Dominique Payette, les constats que vous dressez sur le contenu des émissions des radios de Québec dans votre rapport L’information à Québec : un enjeu capital touchent leur cible. Les réactions des principaux concernés les démasquent une fois de plus : elles sont dignes de voyous de ruelle rompus à l’intimidation. Ils attaquent en bande : « Allez, crient-ils, toute la gang ensemble, on lui pète la gueule ! » Une belle unité stalinienne lie les Fillion, Maurais, Dupont, Napoli, Bouchard, Ségal et Landry, qui n’ont même pas lu votre étude. Le pire est que vos propos sont modérés. Le portrait s’avère en réalité encore plus sombre.
 
La vérité, c’est que les radios de droite à Québec enveniment vraiment le climat social de Québec. J’y ai vécu 38 ans, et les boycotter est inutile, leur fiel s’immisce dans tous les endroits publics, colore toutes les conversations. Il suffit d’écouter les passagers de l’autobus ou la station syntonisée par le chauffeur, de magasiner à Place Laurier ou de faire la file au Centre Vidéotron pour reconnaître les raisonnements spécieux et fallacieux entendus à la radio et recrachés tels quels, sans filtre.
 
Aucun contre-discours
 
La vérité, c’est qu’il n’existe aucun contre-discours crédible sur les ondes de Québec : les droitistes forment un troupeau uni qui monopolise les micros. La vérité, c’est qu’aucun indépendantiste ou « gauchiste » n’a passé le test d’embauche dans ces trois radios depuis des décennies, alors qu’au moins 50 % des gens de Québec partagent ces idées.

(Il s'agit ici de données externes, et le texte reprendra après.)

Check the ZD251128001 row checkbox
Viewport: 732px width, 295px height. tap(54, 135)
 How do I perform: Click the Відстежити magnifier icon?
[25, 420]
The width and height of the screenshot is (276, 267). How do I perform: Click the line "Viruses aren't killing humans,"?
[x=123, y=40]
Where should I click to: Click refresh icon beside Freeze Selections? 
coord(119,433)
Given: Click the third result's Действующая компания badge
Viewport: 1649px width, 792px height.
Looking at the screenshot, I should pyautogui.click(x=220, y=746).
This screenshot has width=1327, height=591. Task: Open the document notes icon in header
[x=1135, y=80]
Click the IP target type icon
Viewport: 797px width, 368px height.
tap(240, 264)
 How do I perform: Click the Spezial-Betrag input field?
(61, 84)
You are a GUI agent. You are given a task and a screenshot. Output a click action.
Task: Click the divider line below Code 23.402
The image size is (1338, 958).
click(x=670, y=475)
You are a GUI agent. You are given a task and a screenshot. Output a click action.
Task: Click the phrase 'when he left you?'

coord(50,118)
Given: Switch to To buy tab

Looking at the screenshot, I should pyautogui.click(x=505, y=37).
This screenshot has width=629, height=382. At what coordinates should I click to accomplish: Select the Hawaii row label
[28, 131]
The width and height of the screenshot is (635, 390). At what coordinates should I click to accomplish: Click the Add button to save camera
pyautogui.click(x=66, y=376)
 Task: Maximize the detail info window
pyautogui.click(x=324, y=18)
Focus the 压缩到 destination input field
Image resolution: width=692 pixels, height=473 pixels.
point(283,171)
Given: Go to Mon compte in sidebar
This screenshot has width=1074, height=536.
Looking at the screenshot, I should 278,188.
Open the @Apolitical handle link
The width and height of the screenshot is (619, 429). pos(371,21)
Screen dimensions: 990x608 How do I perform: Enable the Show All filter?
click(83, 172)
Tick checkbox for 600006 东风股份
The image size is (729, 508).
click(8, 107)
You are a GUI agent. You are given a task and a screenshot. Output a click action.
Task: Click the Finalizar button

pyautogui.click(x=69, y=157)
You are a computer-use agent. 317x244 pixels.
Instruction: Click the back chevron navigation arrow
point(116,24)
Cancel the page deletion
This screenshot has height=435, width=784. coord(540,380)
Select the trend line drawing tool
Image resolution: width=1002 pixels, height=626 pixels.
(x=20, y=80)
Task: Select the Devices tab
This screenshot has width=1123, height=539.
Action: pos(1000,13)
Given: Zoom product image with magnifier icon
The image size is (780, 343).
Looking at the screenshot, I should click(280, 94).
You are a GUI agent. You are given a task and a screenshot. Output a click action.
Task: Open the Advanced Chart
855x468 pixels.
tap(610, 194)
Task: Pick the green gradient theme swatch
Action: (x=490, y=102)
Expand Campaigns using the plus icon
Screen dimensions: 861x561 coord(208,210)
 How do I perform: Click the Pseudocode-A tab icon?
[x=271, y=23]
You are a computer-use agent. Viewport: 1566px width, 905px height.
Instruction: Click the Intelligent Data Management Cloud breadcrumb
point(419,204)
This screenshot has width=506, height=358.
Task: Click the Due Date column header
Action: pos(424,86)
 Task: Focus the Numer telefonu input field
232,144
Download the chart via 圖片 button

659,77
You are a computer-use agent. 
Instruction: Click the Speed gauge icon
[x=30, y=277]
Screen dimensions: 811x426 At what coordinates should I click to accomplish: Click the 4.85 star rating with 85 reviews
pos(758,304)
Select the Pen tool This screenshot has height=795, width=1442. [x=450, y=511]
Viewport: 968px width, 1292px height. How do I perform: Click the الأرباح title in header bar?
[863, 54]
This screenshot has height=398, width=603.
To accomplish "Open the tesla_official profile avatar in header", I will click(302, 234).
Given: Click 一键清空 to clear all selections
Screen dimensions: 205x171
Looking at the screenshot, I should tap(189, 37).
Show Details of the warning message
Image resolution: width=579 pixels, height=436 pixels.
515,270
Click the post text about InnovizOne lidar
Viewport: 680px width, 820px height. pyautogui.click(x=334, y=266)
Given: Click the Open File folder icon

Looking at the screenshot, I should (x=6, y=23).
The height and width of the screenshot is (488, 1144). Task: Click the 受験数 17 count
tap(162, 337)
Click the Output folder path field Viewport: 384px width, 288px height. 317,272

Sylvain Bouchard peut donc dormir tranquille, il ne perdra jamais sa job.
 
La vérité, c’est qu’à Québec, les clones d’Elvis Gratton ont pris le contrôle du crachoir et envoient paître systématiquement tous ceux qui ne pensent pas comme eux.
 
La vérité, c’est que ces animateurs sont les émules et les descendants de grand-papa André Arthur, qui a patiemment semé son style empoisonné non seulement à Québec, mais aussi à Saguenay (Myriam Ségal), Montmagny et Rivière-du-Loup (Daniel Saint-Pierre), où il tient chronique.
 
La vérité, c’est que ces animateurs connaissent très bien le poids des mots et les font servir à leurs fins. Connotés négativement : « syndiqué », « séparatiste », « péquiste », « québécois », « francophone », « gauchiste », « intellectuel » et « environnementaliste ». Leurs préférés : « environnementeur » ou « enverdeur ».
 
Connotés positivement : « travailleur non syndiqué », « fédéraliste », « libéral », « canadien », « anglophone », « conservateur », « militaire », « caquiste » et « pétrole ».
 
La vérité, c’est que ces radios sont, sur le plan politique, le bras médiatique des partis fédéralistes de droite. En 2014, c’était le Parti libéral du Québec. En 2015, le Parti conservateur du Canada. Leurs idées sont louangées et leurs élus acclamés, jouissant du privilège d’entrevues mielleuses, complaisantes. Je ne serais d’ailleurs pas surpris qu’on découvre que ces partis les financent en sous-main.
 
Jouer aux victimes
 
La triste vérité, c’est que même quand leurs idées triomphent politiquement, ils continuent à pleurnicher et à jouer aux victimes d’une gauche qui n’a pas plus de pouvoir politique en 2015 qu’elle n’en a eu depuis… Adam et Ève.
 
La vérité, c’est qu’il ne s’agit pas de radios d’opinion, mais de radios à une seule opinion, uniforme. En fait, ils logent à l’enseigne des libertariens. Mais ça, ils ne l’avoueront jamais.
 
La vérité, enfin, c’est que ces radios sont si anglomanes et francophobes qu’on jurerait qu’elles se sentent investies de la mission de formater les Québécois en vue de leur assimilation dans l’Amérique anglophone. Tout ce qui est québécois leur est étranger, leur pue au nez. Ils dénigrent, voire haïssent tout ce qui se crée en français. À l’opposé, leur esprit critique disparaît devant tout ce qui vient de l’Amérique anglophone, dont ils embrassent et étreignent la culture. Bref, pour renchérir sur le propos de Mme Payette, les animateurs de ces radios sont profondément aliénés, et irrémédiablement colonisés. Et même ceux qui voudraient les ignorer doivent subir quotidiennement cet affligeant spectacle.